* _Exercise prompt_:
Revise the passage on "ar fad" starting with "Ithimid an rud" and going on through "of the rud.", putting "strengthening" wherever "intensifying" appears.

* _Selected text_:
○ ○ ○ ○

I doubt that it was just the translation of "entirely" that was at issue. rud eile ar fad could be "a completely different thing", "an entirely different thing", "a totally different thing", "a different thing entirely", "another thing entirely", "an altogether different thing", "something else entirely", "something entirely different", "something completely different" (rud éigin eile might be better for "something", but it doesn't really change the essence of the sentence).
When there are a lot of different ways to say essentially the same thing, it's not surprising that they haven't all been added as alternative answers.
Ithimid an rud ar fad can be understood as "we eat the whole thing", or "we eat the thing completely" but it's probably not the best way to say that. But rud eile ar fad really just means "a totally different thing" or "something completely different" - the ar fad is intensifying the eile, rather than emphasizing the totality of the rud.
In lesson 5 of Adverbs, there was i bhfad, which I thought was coming from fad because i causes eclipsis, and because we can see i bhfad appearing in the examples of sentences at the bottom of the page. So, if this is again the same fad in ar fad, why is there is no lenition (ar fhad) ? Because in the Lenition skill, ar is in the list of prepositions that lenite.

○ ○ ○ ○

* _Extracted material_:

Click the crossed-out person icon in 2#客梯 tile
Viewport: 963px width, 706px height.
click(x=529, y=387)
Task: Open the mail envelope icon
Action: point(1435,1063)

○ ○ ○ ○

* _Solution to the problem_:
Ithimid an rud ar fad can be understood as "we eat the whole thing", or "we eat the thing completely" but it's probably not the best way to say that. But rud eile ar fad really just means "a totally different thing" or "something completely different" - the ar fad is strengthening the eile, rather than emphasizing the totality of the rud.